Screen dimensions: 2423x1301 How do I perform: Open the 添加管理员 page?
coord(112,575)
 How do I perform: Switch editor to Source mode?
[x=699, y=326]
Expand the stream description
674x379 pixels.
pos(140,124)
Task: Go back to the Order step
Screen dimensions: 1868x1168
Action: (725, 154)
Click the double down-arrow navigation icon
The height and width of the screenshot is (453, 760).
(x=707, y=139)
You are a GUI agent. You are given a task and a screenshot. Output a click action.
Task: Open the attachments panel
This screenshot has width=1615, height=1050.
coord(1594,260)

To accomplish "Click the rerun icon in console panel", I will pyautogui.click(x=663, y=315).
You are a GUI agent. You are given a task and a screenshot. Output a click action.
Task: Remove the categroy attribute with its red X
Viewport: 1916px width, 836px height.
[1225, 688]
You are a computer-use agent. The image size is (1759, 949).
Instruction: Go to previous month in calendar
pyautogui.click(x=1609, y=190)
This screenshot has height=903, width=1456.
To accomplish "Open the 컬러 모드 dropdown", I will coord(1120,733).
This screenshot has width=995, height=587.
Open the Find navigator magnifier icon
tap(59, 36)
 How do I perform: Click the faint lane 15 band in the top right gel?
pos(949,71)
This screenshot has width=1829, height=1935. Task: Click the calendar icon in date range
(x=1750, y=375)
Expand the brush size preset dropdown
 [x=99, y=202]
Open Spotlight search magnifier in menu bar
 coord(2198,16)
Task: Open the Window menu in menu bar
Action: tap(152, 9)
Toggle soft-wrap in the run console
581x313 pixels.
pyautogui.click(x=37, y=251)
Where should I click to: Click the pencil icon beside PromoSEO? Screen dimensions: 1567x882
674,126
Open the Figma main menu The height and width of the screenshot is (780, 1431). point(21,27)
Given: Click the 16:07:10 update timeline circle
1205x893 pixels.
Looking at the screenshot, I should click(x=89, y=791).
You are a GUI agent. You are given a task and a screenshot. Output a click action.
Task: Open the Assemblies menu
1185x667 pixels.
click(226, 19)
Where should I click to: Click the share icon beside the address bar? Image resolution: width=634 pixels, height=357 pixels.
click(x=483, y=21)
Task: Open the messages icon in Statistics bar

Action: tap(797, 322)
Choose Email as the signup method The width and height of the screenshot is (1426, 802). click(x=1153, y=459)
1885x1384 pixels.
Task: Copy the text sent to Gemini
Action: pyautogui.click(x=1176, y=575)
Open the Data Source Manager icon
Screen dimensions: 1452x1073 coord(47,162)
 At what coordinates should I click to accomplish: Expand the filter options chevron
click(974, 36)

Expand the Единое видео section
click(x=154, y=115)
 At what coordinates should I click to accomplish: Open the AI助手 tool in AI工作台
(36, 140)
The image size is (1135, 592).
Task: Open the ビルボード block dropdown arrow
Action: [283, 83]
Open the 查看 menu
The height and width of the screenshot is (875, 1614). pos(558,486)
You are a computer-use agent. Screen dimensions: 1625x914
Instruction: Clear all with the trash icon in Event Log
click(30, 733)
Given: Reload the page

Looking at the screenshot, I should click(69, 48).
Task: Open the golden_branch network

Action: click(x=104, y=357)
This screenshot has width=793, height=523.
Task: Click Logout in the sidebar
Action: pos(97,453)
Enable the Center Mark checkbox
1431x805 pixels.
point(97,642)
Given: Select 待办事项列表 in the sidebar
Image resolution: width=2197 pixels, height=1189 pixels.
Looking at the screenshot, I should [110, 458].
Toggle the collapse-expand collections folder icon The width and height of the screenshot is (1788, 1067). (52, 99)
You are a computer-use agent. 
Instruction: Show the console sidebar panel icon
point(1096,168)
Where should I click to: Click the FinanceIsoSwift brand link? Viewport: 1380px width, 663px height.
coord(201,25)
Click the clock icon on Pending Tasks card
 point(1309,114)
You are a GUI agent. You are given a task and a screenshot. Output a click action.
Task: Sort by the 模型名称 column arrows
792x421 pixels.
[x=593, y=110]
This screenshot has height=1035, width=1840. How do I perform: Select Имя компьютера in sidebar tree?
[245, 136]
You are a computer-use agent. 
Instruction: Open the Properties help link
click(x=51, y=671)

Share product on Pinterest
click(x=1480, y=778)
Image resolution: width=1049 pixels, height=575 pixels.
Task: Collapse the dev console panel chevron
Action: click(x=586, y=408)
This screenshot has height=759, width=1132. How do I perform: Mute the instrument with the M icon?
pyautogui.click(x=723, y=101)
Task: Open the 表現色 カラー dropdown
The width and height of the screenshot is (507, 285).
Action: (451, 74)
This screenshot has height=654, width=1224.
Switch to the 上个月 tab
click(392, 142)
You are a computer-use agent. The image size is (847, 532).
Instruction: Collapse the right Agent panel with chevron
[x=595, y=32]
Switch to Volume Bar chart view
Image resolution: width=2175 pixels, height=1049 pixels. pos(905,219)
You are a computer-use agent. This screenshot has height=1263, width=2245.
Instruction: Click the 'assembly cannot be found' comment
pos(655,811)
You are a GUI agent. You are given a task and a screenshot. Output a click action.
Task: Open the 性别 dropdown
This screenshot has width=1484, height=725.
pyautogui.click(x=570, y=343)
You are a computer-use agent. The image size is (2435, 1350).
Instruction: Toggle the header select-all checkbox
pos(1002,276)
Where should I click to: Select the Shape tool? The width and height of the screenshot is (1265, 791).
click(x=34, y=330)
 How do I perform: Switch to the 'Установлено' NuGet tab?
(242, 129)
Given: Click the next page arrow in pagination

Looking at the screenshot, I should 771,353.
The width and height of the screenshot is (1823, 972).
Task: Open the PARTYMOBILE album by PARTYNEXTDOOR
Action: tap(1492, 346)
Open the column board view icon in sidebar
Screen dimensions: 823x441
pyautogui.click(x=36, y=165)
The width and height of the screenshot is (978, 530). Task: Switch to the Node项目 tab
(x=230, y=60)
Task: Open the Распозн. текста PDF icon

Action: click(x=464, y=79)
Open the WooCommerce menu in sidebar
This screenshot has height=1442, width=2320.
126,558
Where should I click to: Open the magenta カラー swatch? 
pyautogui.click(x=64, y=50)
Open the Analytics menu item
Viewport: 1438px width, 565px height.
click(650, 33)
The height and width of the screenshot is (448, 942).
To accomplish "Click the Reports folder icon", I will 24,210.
============================================================
● TASK DETAILS: Word for word, transcribe the entire listing shown above.

● ANSWER AREA:
Screen dimensions: 2423x1301 How do I perform: Open the 添加管理员 page?
coord(112,575)
 How do I perform: Switch editor to Source mode?
[x=699, y=326]
Expand the stream description
674x379 pixels.
pos(140,124)
Task: Go back to the Order step
Screen dimensions: 1868x1168
Action: (725, 154)
Click the double down-arrow navigation icon
The height and width of the screenshot is (453, 760).
(x=707, y=139)
You are a GUI agent. You are given a task and a screenshot. Output a click action.
Task: Open the attachments panel
This screenshot has width=1615, height=1050.
coord(1594,260)

To accomplish "Click the rerun icon in console panel", I will pyautogui.click(x=663, y=315).
You are a GUI agent. You are given a task and a screenshot. Output a click action.
Task: Remove the categroy attribute with its red X
Viewport: 1916px width, 836px height.
[1225, 688]
You are a computer-use agent. The image size is (1759, 949).
Instruction: Go to previous month in calendar
pyautogui.click(x=1609, y=190)
This screenshot has height=903, width=1456.
To accomplish "Open the 컬러 모드 dropdown", I will coord(1120,733).
This screenshot has width=995, height=587.
Open the Find navigator magnifier icon
tap(59, 36)
 How do I perform: Click the faint lane 15 band in the top right gel?
pos(949,71)
This screenshot has width=1829, height=1935. Task: Click the calendar icon in date range
(x=1750, y=375)
Expand the brush size preset dropdown
 [x=99, y=202]
Open Spotlight search magnifier in menu bar
 coord(2198,16)
Task: Open the Window menu in menu bar
Action: tap(152, 9)
Toggle soft-wrap in the run console
581x313 pixels.
pyautogui.click(x=37, y=251)
Where should I click to: Click the pencil icon beside PromoSEO? Screen dimensions: 1567x882
674,126
Open the Figma main menu The height and width of the screenshot is (780, 1431). point(21,27)
Given: Click the 16:07:10 update timeline circle
1205x893 pixels.
Looking at the screenshot, I should click(x=89, y=791).
You are a GUI agent. You are given a task and a screenshot. Output a click action.
Task: Open the Assemblies menu
1185x667 pixels.
click(226, 19)
Where should I click to: Click the share icon beside the address bar? Image resolution: width=634 pixels, height=357 pixels.
click(x=483, y=21)
Task: Open the messages icon in Statistics bar

Action: tap(797, 322)
Choose Email as the signup method The width and height of the screenshot is (1426, 802). click(x=1153, y=459)
1885x1384 pixels.
Task: Copy the text sent to Gemini
Action: pyautogui.click(x=1176, y=575)
Open the Data Source Manager icon
Screen dimensions: 1452x1073 coord(47,162)
 At what coordinates should I click to accomplish: Expand the filter options chevron
click(974, 36)

Expand the Единое видео section
click(x=154, y=115)
 At what coordinates should I click to accomplish: Open the AI助手 tool in AI工作台
(36, 140)
The image size is (1135, 592).
Task: Open the ビルボード block dropdown arrow
Action: [283, 83]
Open the 查看 menu
The height and width of the screenshot is (875, 1614). pos(558,486)
You are a computer-use agent. Screen dimensions: 1625x914
Instruction: Clear all with the trash icon in Event Log
click(30, 733)
Given: Reload the page

Looking at the screenshot, I should click(69, 48).
Task: Open the golden_branch network

Action: click(x=104, y=357)
This screenshot has width=793, height=523.
Task: Click Logout in the sidebar
Action: pos(97,453)
Enable the Center Mark checkbox
1431x805 pixels.
point(97,642)
Given: Select 待办事项列表 in the sidebar
Image resolution: width=2197 pixels, height=1189 pixels.
Looking at the screenshot, I should [110, 458].
Toggle the collapse-expand collections folder icon The width and height of the screenshot is (1788, 1067). (52, 99)
You are a computer-use agent. 
Instruction: Show the console sidebar panel icon
point(1096,168)
Where should I click to: Click the FinanceIsoSwift brand link? Viewport: 1380px width, 663px height.
coord(201,25)
Click the clock icon on Pending Tasks card
 point(1309,114)
You are a GUI agent. You are given a task and a screenshot. Output a click action.
Task: Sort by the 模型名称 column arrows
792x421 pixels.
[x=593, y=110]
This screenshot has height=1035, width=1840. How do I perform: Select Имя компьютера in sidebar tree?
[245, 136]
You are a computer-use agent. 
Instruction: Open the Properties help link
click(x=51, y=671)

Share product on Pinterest
click(x=1480, y=778)
Image resolution: width=1049 pixels, height=575 pixels.
Task: Collapse the dev console panel chevron
Action: click(x=586, y=408)
This screenshot has height=759, width=1132. How do I perform: Mute the instrument with the M icon?
pyautogui.click(x=723, y=101)
Task: Open the 表現色 カラー dropdown
The width and height of the screenshot is (507, 285).
Action: (451, 74)
This screenshot has height=654, width=1224.
Switch to the 上个月 tab
click(392, 142)
You are a computer-use agent. The image size is (847, 532).
Instruction: Collapse the right Agent panel with chevron
[x=595, y=32]
Switch to Volume Bar chart view
Image resolution: width=2175 pixels, height=1049 pixels. pos(905,219)
You are a computer-use agent. This screenshot has height=1263, width=2245.
Instruction: Click the 'assembly cannot be found' comment
pos(655,811)
You are a GUI agent. You are given a task and a screenshot. Output a click action.
Task: Open the 性别 dropdown
This screenshot has width=1484, height=725.
pyautogui.click(x=570, y=343)
You are a computer-use agent. The image size is (2435, 1350).
Instruction: Toggle the header select-all checkbox
pos(1002,276)
Where should I click to: Select the Shape tool? The width and height of the screenshot is (1265, 791).
click(x=34, y=330)
 How do I perform: Switch to the 'Установлено' NuGet tab?
(242, 129)
Given: Click the next page arrow in pagination

Looking at the screenshot, I should 771,353.
The width and height of the screenshot is (1823, 972).
Task: Open the PARTYMOBILE album by PARTYNEXTDOOR
Action: tap(1492, 346)
Open the column board view icon in sidebar
Screen dimensions: 823x441
pyautogui.click(x=36, y=165)
The width and height of the screenshot is (978, 530). Task: Switch to the Node项目 tab
(x=230, y=60)
Task: Open the Распозн. текста PDF icon

Action: click(x=464, y=79)
Open the WooCommerce menu in sidebar
This screenshot has height=1442, width=2320.
126,558
Where should I click to: Open the magenta カラー swatch? 
pyautogui.click(x=64, y=50)
Open the Analytics menu item
Viewport: 1438px width, 565px height.
click(650, 33)
The height and width of the screenshot is (448, 942).
To accomplish "Click the Reports folder icon", I will 24,210.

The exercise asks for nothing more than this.